Anita Chandra, Sandraluz Lara-Cinisomo, Lisa H. Jaycox, Terri Tanielian, Rachel M. Burns, Teague Ruder, and Bing Han

 

Pediatrics 2010;125:13–22

 

 

December 7, 2009

 

Note: the entire report can be seen here: http://pediatrics.aappublications.org/cgi/reprint/peds.2009-1180v1

 

 

Abstract

 

OBJECTIVE: Although studies have begun to explore the impact of the current wars on child well-being, none have examined how children are doing across social, emotional, and academic domains. In this study, we describe the health and well-being of children from military families from the perspectives of the child and nondeployed parent. We also assessed the experience of deployment for children and how it varies according to deployment length and military service component.

 

METHODS: Data from a computer-assisted telephone interview with military children, aged 11 to 17 years, and nondeployed caregivers (n = 1507) were used to assess child well-being and difficulties with deployment. Multivariate regression analyses assessed the association between family characteristics, deployment histories, and child outcomes.

 

RESULTS: After controlling for family and service-member characteristics, children in this study had more emotional difficulties compared with national samples.
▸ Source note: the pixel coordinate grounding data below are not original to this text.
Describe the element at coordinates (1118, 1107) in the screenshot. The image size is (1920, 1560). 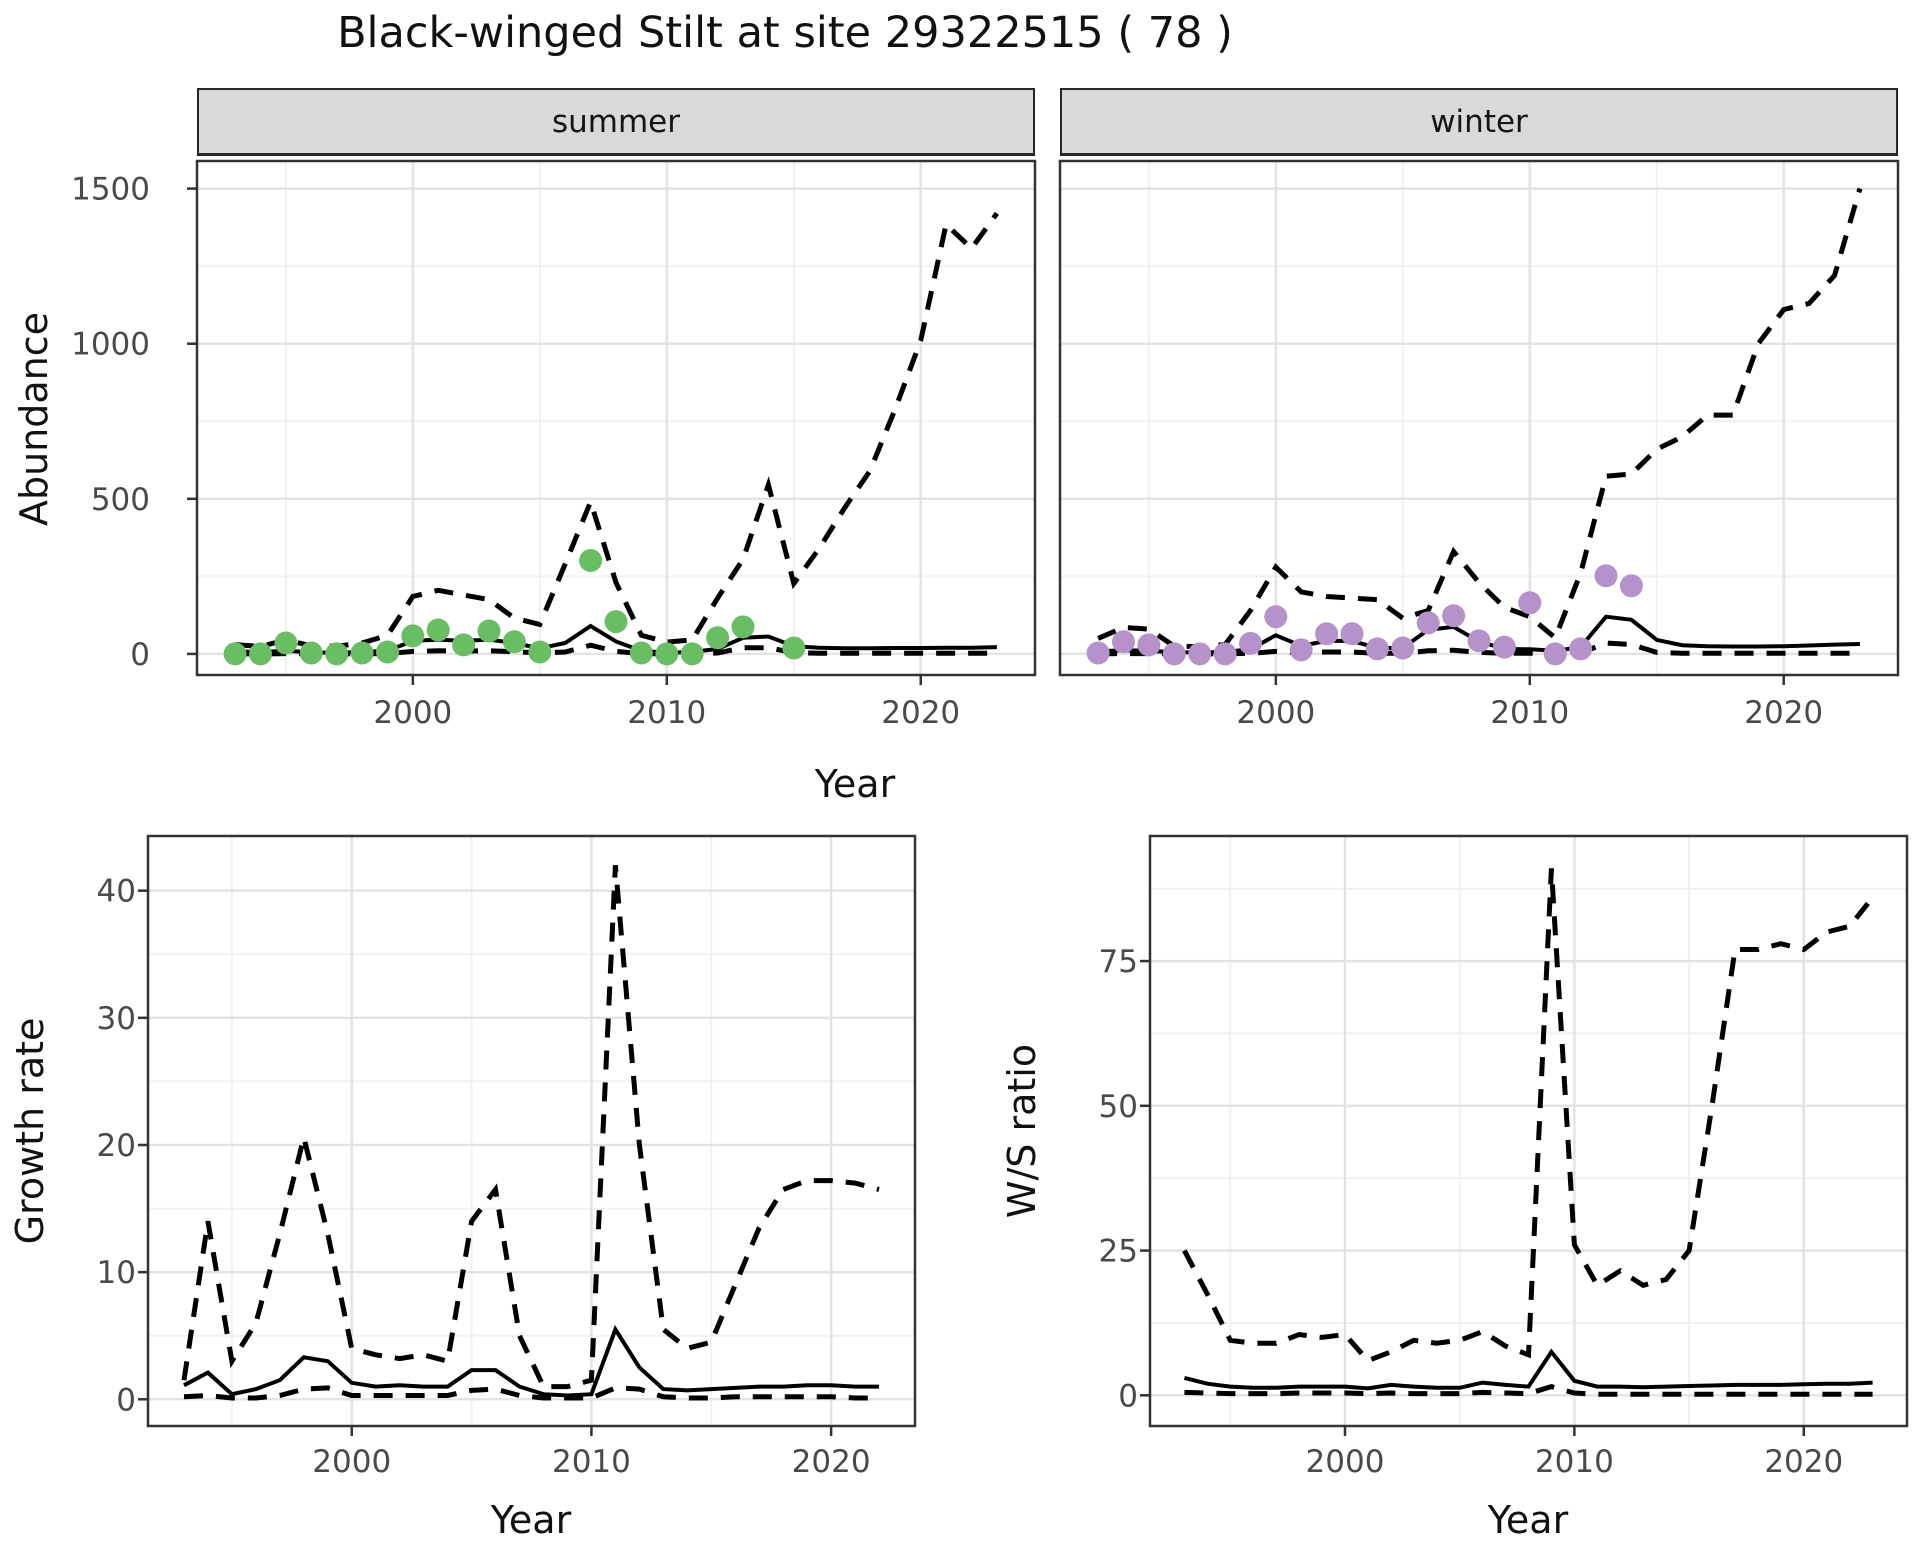
I see `y-tick-label: 50` at that location.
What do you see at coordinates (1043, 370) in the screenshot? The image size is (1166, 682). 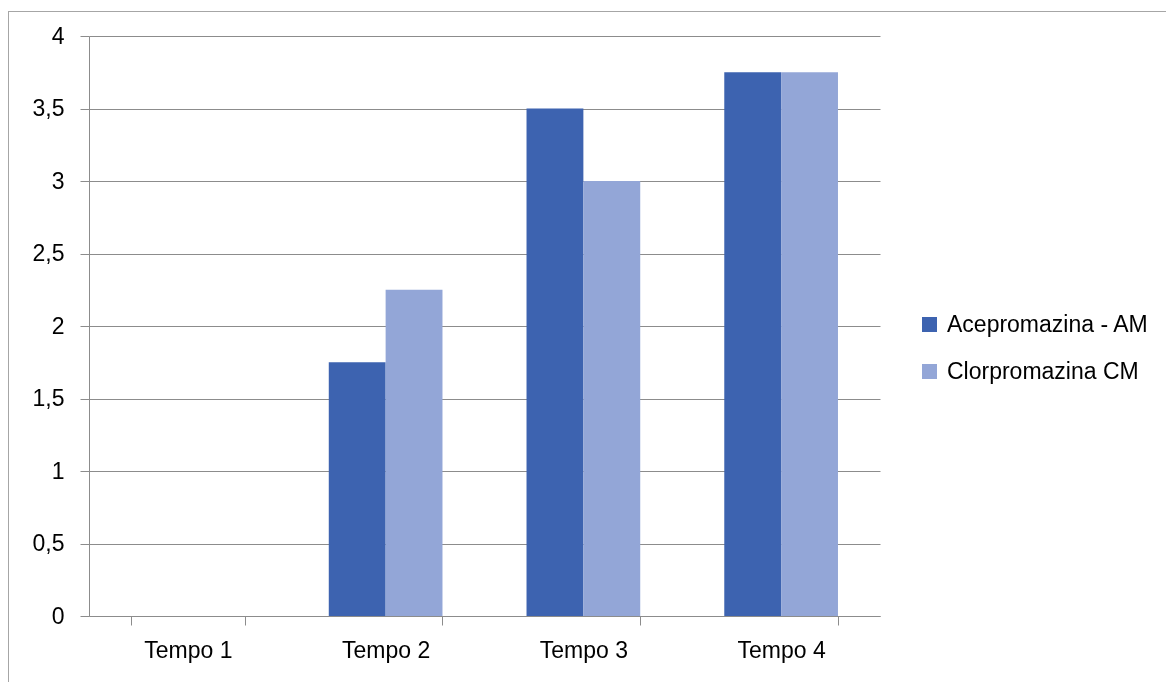 I see `legend-label: Clorpromazina CM` at bounding box center [1043, 370].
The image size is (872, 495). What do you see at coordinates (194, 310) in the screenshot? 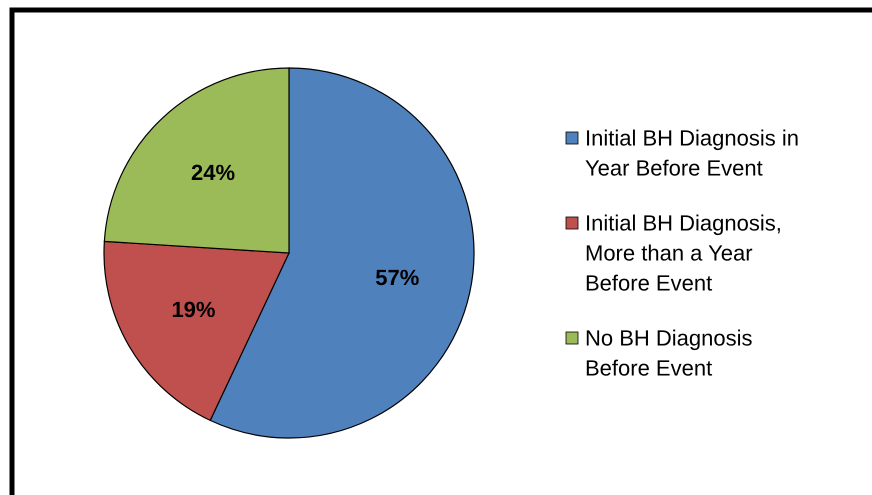
I see `data-label: 19%` at bounding box center [194, 310].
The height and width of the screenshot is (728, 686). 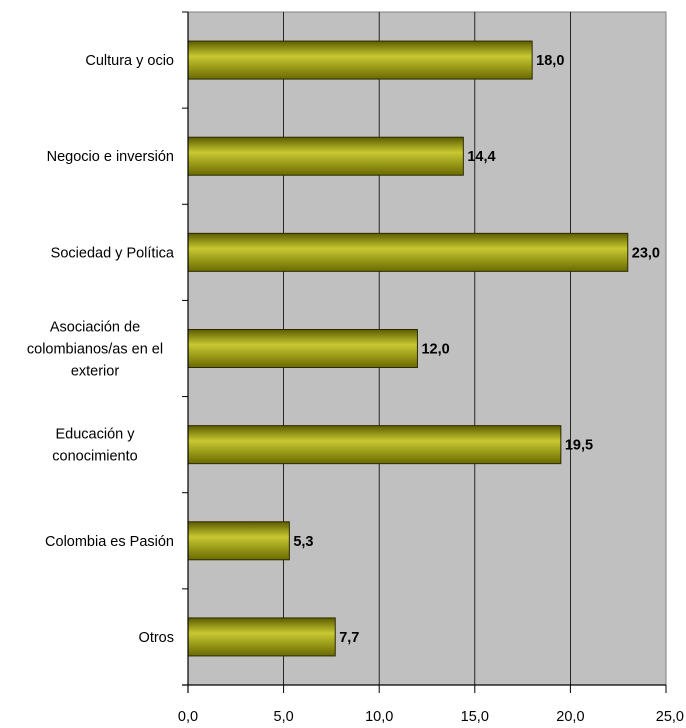 I want to click on x-tick-label: 15,0, so click(x=475, y=717).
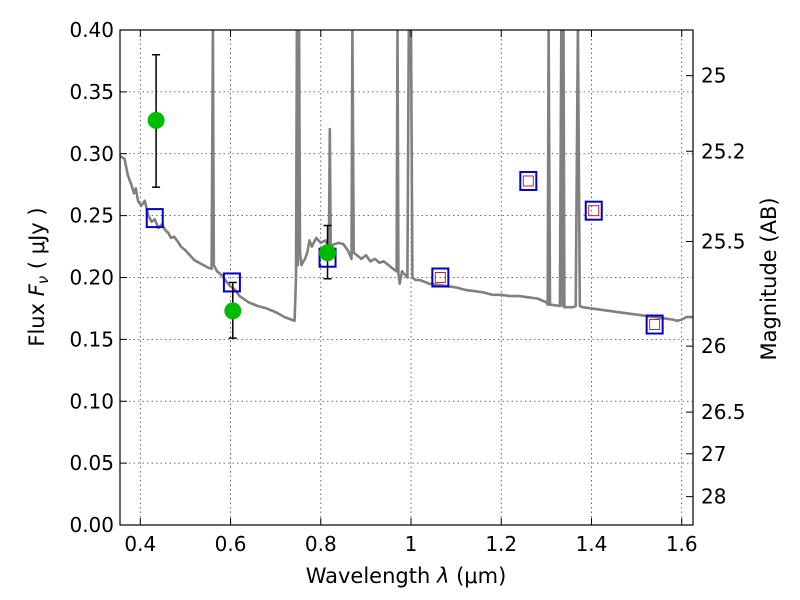 This screenshot has width=800, height=600. Describe the element at coordinates (714, 346) in the screenshot. I see `y2-tick-label: 26` at that location.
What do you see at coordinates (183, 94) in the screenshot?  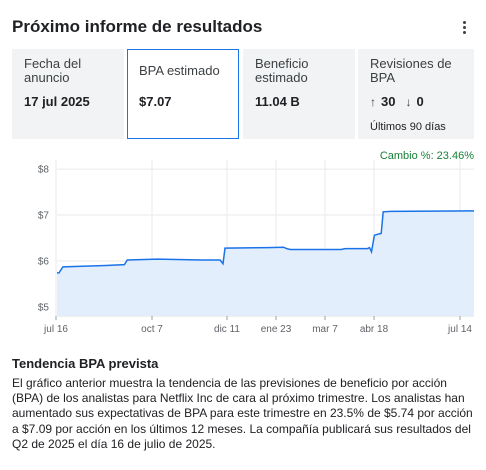 I see `card-eps-estimate: BPA estimado $7.07` at bounding box center [183, 94].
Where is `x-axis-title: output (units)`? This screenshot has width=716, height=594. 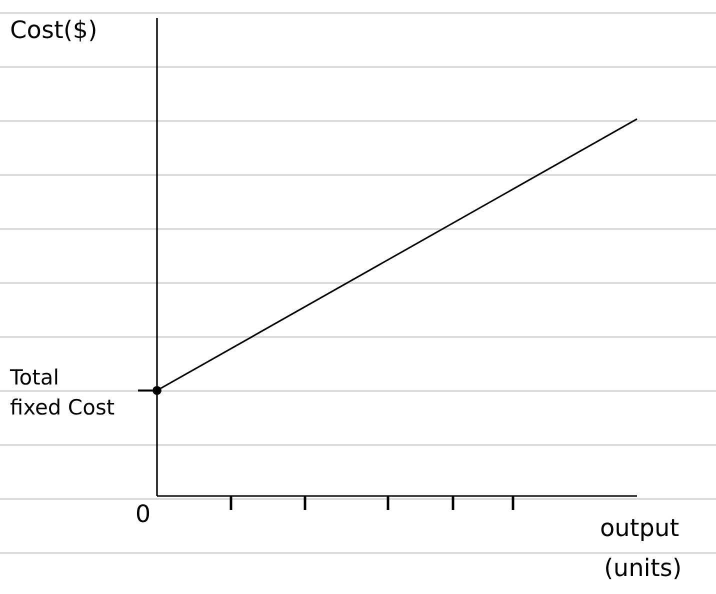
x-axis-title: output (units) is located at coordinates (641, 548).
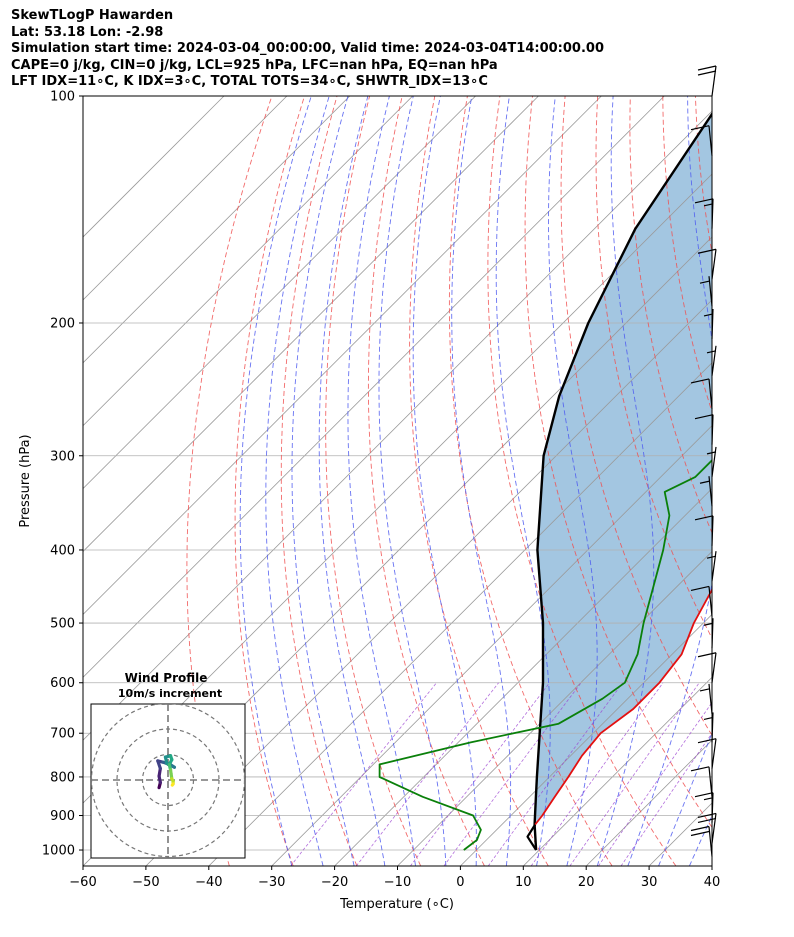  Describe the element at coordinates (460, 882) in the screenshot. I see `x-tick-label: 0` at that location.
Older youth and girls of all ages reported significantly more school-, family-, and peer-related difficulties with parental deployment (P <.01). Length of parental deployment and poorer nondeployed caregiver mental health were significantly associated with a greater number of challenges for children both during deployment and deployed-parent reintegration (P_.01). Family characteristics (e.g., living in rented housing) were also associated with difficulties with deployment.

 

CONCLUSIONS: Families that experienced more total months of parental deployment may benefit from targeted support to deal with stressors that emerge over time. Also, families in which caregivers experience poorer mental health may benefit from programs that support the caregiver and child.